Аглая посмотрела на экран телефона, проверяя время.
– А, гори оно… – и шагнула к двери. Олег посторонился, давая пройти. Кивнул в кухню:
– Не разувайся, присядь.
Аглая села на табурет, глядя на Олега:
– Неужели плакаться будете?
Олег не смутился:
– Нет. Поделиться хочу. Ну, вроде как, совет твой нужен.
Олег так и остался стоять в дверях кухни, привалившись к косяку.
– Понимаешь, я тебе не всё рассказал про своего отца. Тот, кого я за него принимал, оказался мне отчимом. Мама рассказала, когда мне уже за двадцать лет было. А настоящий отец ушел от нас, когда мне еще двух не исполнилось. Хотя… Говорят ведь, что не тот родитель, кто родил, а тот, кто воспитал. В общем, отыскал я его. Справки навел, приехал.

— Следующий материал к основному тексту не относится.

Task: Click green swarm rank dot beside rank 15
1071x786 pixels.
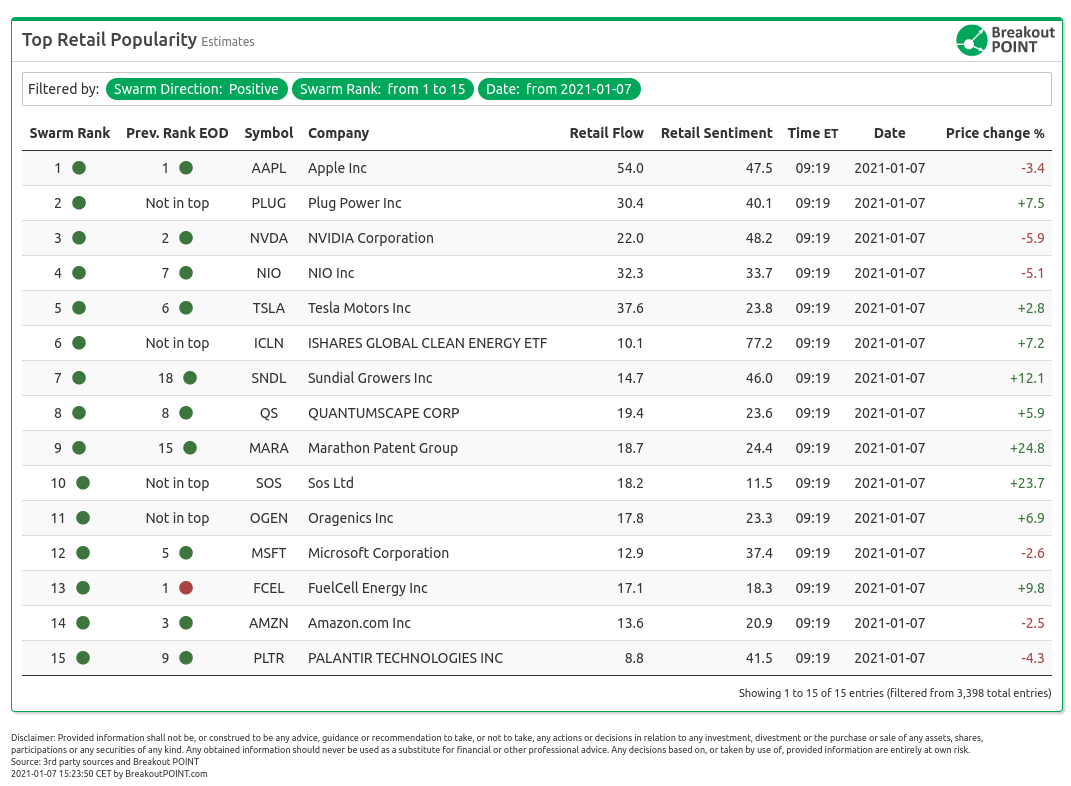Action: point(83,658)
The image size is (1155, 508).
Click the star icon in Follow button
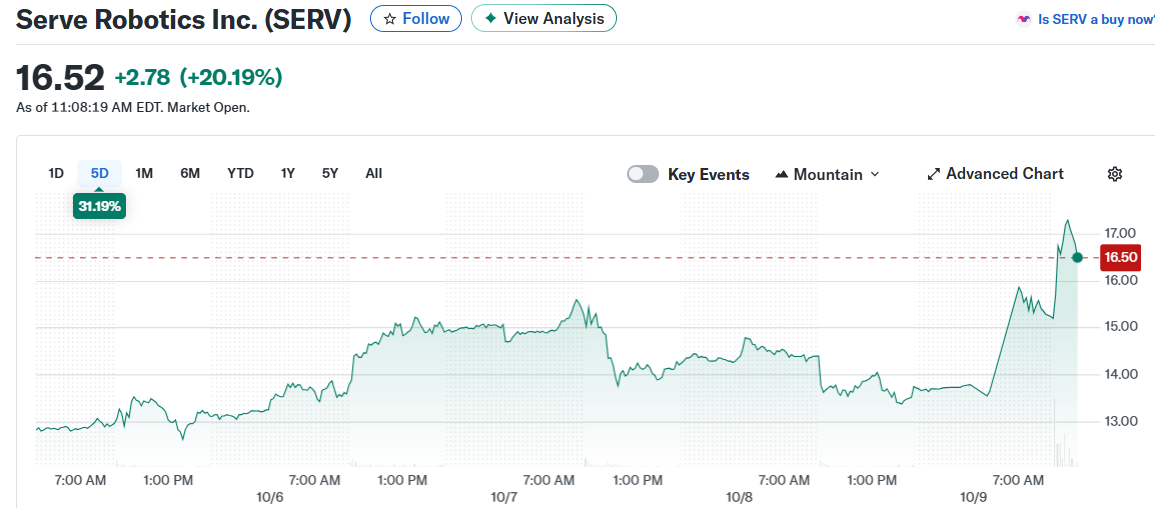click(x=390, y=19)
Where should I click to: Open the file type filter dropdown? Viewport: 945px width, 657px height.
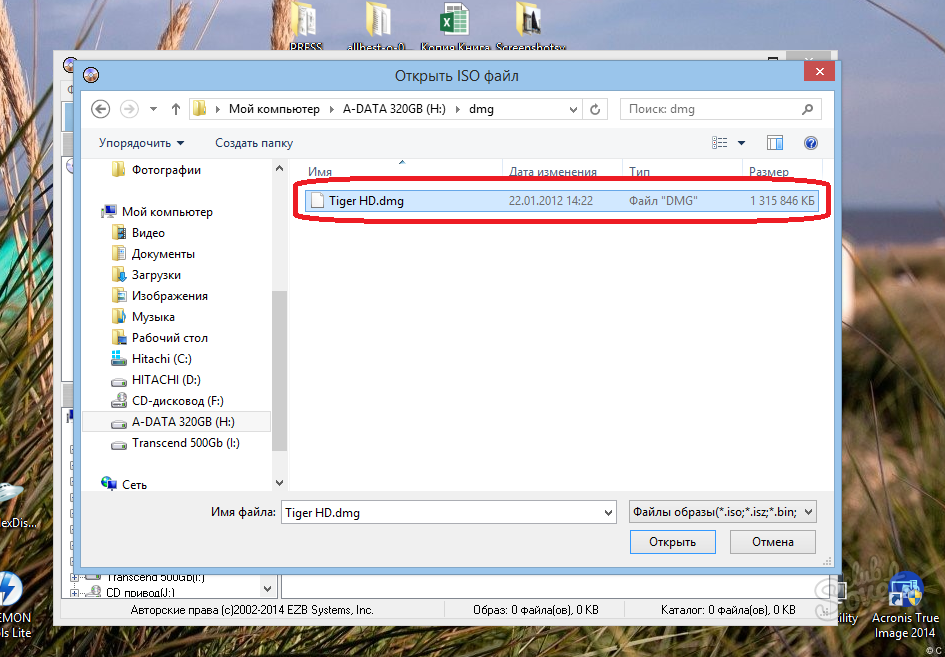(723, 512)
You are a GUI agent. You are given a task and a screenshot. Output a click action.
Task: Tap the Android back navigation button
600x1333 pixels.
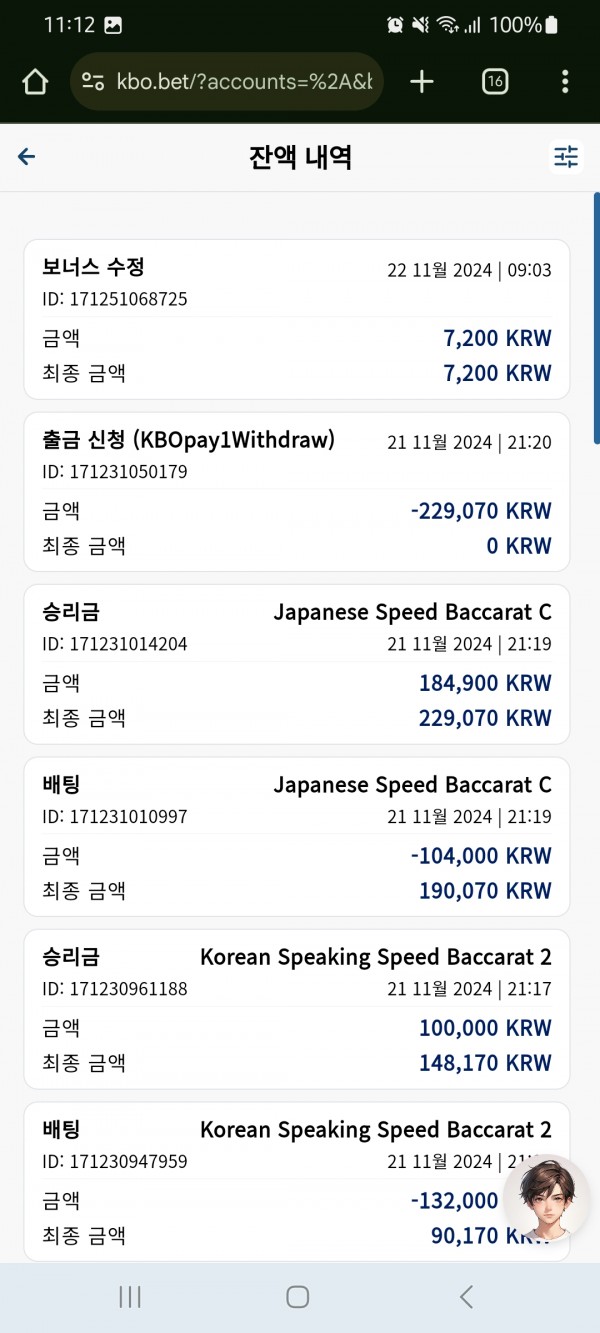click(466, 1297)
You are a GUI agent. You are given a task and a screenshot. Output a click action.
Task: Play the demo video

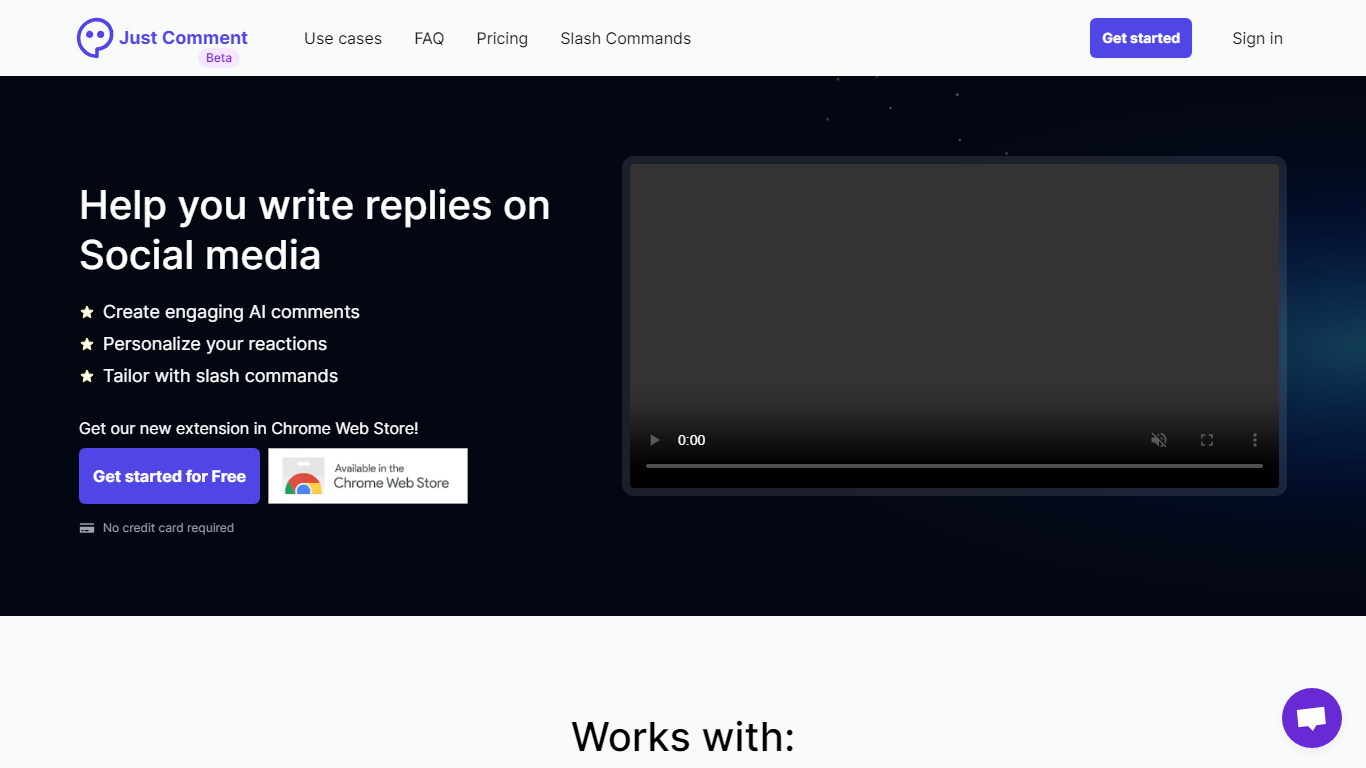tap(655, 440)
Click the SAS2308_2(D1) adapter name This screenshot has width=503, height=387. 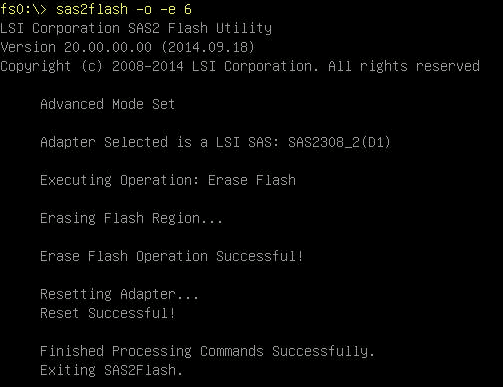click(339, 142)
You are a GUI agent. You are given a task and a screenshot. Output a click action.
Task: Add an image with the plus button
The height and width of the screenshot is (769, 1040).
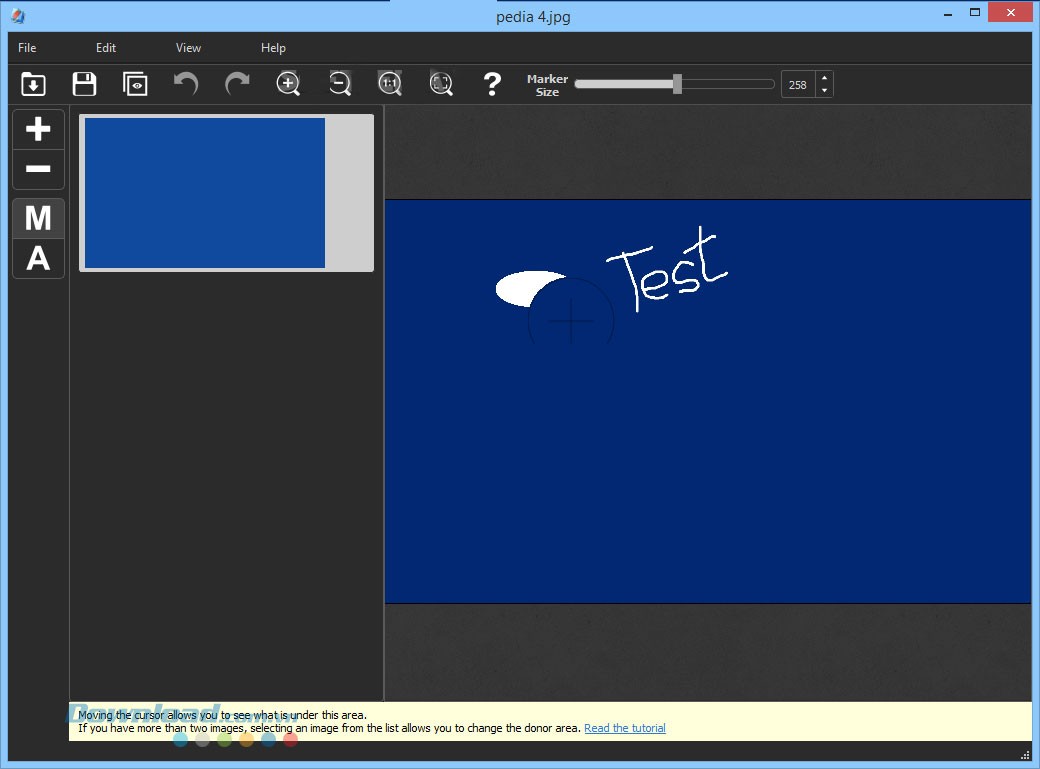(37, 128)
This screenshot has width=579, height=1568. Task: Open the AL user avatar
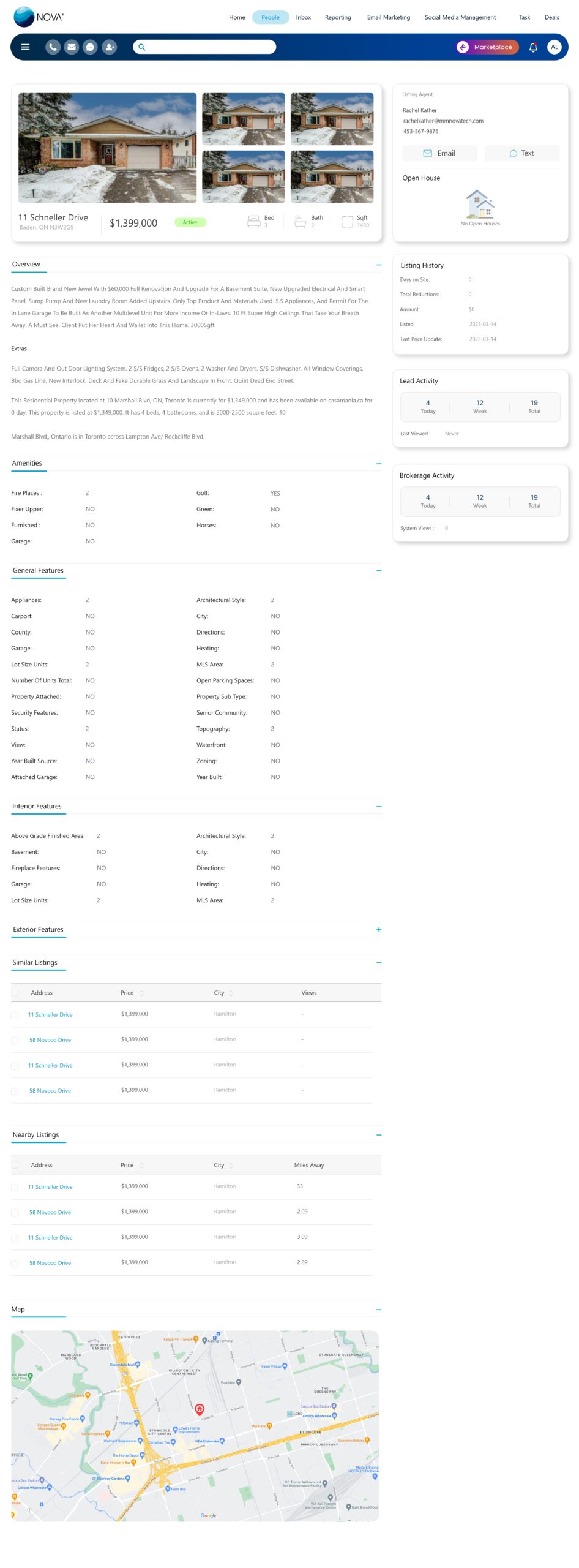(555, 47)
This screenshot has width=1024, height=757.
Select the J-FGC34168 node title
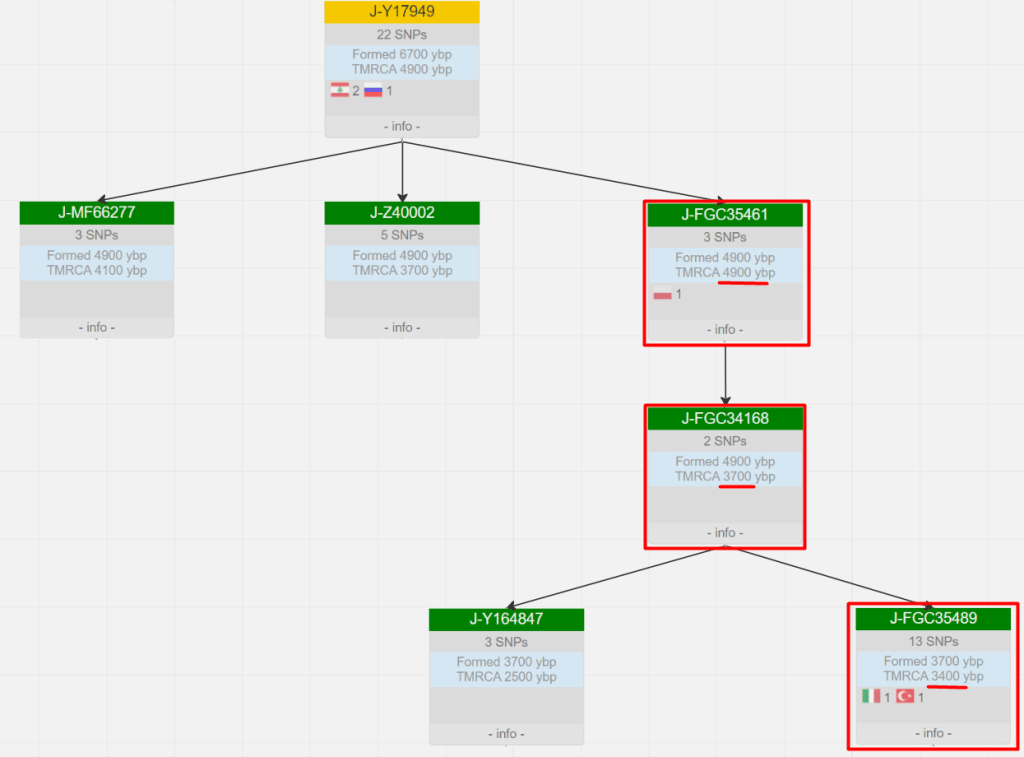pos(725,419)
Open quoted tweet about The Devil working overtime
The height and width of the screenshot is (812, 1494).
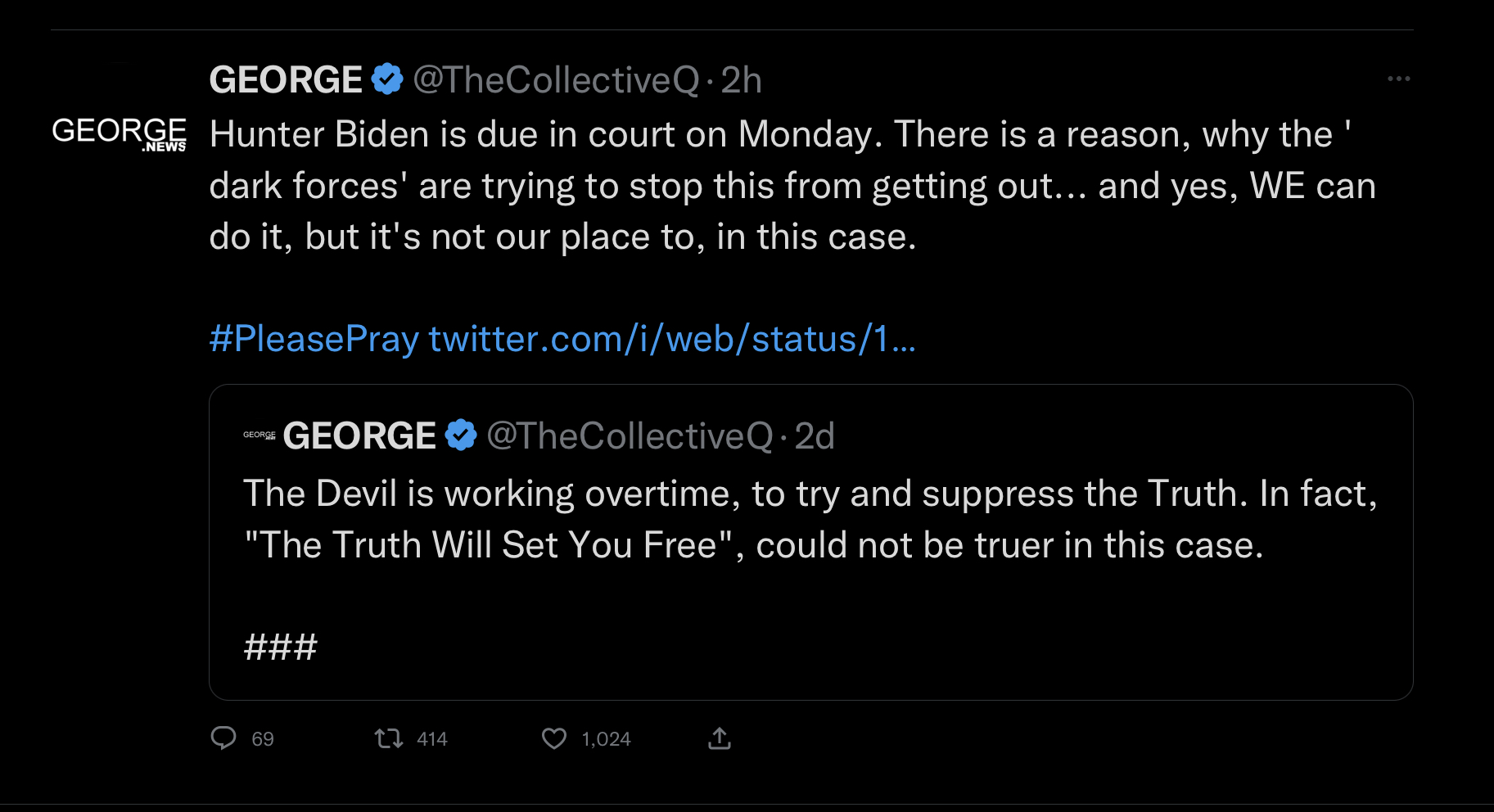pyautogui.click(x=810, y=542)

Аглая хмыкнула и спросила:
– Ну, и как все прошло?
Олег приподнял с носа очки, потер переносицу:
– Да никак не прошло. Вот, комнату у него снимаю…
Аглая шлепнула себя по коленке ладонью:
– Так ваш отец дядя Паша?!
Олег смотрел в сторону, не размыкая рук на груди:
– Я когда шел на встречу, много всего напридумывал. Как войду, что скажу. Как посмотрю даже. А когда он дверь открыл, все начисто забыл. Растерялся. Он спросил еще, вы, мол, из собеса, что ли? Ну, я со страху и прикинулся, что жилье ищу. Думал, в тот же день или на следующий уеду. А вот остался. Работу даже нашел – в театре местном декоратором тружусь.
– И так до сих пор и не признались ему? Ну, вы Олег, как мальчишка…
Олег поправил очки:
– Может, и лучше, что сразу духу не хватило. Три с лишним месяца с ним живу, привык. В больницу к нему хожу, все меня там за его сына принимают. Мы с ним договорились, что, мол, пусть так и остается. Он роль отца играет, когда я прихожу, а я – его сына. Он даже не догадывается, кто же я на самом деле…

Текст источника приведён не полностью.